When Lavin retired after a national runner-up finish in 2008, Jensen decided it was time for a career move. She has since been helping student-athletes as an academic counselor for the men’s and women’s track teams and men’s and women’s basketball teams. As such, she’s built up an excellent rapport with many at USD over the years. She is a friend, occasionally a coach, and sometimes a shoulder to cry on. They’re all roles she has embraced.

Becky Jensen and the USD women's basketball team

When talking to the Coyotes this week, she said the things she’d tell her own daughter.

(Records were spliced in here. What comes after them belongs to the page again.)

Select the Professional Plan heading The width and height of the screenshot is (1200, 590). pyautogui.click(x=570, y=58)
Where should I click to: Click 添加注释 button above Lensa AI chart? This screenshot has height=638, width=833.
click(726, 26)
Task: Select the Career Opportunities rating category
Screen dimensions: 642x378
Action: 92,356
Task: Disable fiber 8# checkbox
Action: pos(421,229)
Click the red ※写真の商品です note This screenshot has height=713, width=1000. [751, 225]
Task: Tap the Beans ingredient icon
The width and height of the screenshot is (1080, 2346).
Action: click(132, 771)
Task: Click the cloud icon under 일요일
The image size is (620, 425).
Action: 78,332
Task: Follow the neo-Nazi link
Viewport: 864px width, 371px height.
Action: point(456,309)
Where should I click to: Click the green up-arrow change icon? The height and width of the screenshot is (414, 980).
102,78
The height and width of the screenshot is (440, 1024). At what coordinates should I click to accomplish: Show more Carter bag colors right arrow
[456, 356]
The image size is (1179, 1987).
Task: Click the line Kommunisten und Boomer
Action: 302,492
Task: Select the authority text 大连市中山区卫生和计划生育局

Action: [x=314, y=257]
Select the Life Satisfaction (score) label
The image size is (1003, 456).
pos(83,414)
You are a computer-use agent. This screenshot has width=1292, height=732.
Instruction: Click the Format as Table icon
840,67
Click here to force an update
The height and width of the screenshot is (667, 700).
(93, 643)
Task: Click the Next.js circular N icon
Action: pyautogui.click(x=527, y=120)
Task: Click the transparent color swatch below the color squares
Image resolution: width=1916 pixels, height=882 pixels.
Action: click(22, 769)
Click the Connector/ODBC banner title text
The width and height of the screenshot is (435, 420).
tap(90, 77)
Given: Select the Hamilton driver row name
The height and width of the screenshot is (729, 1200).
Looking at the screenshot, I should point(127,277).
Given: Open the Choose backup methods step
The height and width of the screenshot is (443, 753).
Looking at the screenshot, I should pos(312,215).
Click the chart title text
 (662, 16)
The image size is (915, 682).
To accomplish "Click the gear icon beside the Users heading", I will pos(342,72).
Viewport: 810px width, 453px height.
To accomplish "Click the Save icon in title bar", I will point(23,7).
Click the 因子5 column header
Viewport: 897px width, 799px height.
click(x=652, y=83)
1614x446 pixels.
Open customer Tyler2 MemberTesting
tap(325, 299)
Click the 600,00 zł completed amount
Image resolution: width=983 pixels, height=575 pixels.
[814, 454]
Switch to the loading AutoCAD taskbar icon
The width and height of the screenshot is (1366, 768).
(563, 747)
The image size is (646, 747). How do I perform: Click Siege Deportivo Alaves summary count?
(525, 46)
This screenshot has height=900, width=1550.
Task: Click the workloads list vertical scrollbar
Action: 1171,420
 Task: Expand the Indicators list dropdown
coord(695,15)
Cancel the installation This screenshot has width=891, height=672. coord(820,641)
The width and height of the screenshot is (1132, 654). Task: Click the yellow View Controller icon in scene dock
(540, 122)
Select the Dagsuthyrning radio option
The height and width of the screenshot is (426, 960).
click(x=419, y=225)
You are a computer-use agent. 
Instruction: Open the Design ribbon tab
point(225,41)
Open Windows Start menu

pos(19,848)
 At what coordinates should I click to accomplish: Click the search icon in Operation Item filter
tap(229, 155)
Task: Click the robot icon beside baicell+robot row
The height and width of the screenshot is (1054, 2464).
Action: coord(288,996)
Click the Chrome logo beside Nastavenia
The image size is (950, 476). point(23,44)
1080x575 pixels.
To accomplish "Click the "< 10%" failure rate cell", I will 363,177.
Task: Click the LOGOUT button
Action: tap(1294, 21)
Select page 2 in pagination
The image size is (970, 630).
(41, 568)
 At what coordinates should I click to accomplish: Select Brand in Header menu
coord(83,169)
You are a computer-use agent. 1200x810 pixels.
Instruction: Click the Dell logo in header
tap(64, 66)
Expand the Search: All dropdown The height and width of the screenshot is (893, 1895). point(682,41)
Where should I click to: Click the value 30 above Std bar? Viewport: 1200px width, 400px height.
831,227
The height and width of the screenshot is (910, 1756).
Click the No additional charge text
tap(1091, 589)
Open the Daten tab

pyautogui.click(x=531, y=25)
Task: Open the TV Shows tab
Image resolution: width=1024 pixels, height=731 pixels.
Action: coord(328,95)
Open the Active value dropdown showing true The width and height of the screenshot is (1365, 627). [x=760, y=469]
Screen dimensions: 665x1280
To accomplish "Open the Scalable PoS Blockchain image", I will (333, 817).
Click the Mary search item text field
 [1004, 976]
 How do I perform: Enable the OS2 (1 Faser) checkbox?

“Self-checks are super important,” Jensen said. “Getting regular mammograms are very important, too, after the age of 40. That’s true even if you don’t have a history. I know a lot of people who have gotten breast cancer who had no family history with it.”

Jensen gave a pitch for genetic testing as an additional means to detect vulnerability to breast cancer to the Coyotes, many of whom were well aware of her health issues from the beginning.

She also offered encouragement to players. She did that specifically with sound preventive measures they can take. She also did it by standing up and telling the group about her own healthy future.

“You can get through it,” she said. “I’m so lucky I had the support system around me. The coaches here and the athletes were so wonderful. Hopefully this never affects them but if it does, they can remember that Becky went through the same thing and she came out of it fine.”

I’m so lucky I had the support system around me. The coaches here and the athletes were so wonderful. Hopefully this never affects them but if it does, they can remember that Becky went through the same thing and she came out of it fine.